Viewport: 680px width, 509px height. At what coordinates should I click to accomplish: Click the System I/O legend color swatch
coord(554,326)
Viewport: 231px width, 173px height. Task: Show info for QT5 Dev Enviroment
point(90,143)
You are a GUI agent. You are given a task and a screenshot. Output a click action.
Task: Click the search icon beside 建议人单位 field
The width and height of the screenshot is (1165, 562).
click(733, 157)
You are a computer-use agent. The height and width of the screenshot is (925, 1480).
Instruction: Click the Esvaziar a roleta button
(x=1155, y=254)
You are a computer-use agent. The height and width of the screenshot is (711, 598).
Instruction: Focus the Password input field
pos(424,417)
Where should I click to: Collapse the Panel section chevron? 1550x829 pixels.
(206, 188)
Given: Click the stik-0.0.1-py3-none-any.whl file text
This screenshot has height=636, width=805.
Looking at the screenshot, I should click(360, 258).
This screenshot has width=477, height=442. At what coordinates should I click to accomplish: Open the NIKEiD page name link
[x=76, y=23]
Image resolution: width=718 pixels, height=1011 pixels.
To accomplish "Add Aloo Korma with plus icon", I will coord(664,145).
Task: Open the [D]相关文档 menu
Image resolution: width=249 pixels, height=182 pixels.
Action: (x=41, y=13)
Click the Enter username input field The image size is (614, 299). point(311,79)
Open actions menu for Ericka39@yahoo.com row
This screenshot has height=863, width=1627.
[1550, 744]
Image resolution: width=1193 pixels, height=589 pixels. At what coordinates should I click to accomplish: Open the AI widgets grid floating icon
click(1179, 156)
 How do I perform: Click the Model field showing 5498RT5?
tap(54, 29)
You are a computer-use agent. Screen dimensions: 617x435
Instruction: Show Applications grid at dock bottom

★ ★ ★ ★ ★ ★ ★

» **What the task requires**: Take each line of the material that contains the word "agent" and list it.

» **Answer to this exercise**:
You are a GUI agent. You are given a task and a screenshot. Output a click action.
You are a computer-use agent. The height and width of the screenshot is (925, 1480).
You are a computer-use agent. The height and width of the screenshot is (711, 598).
You are a computer-use agent. Screen dimensions: 617x435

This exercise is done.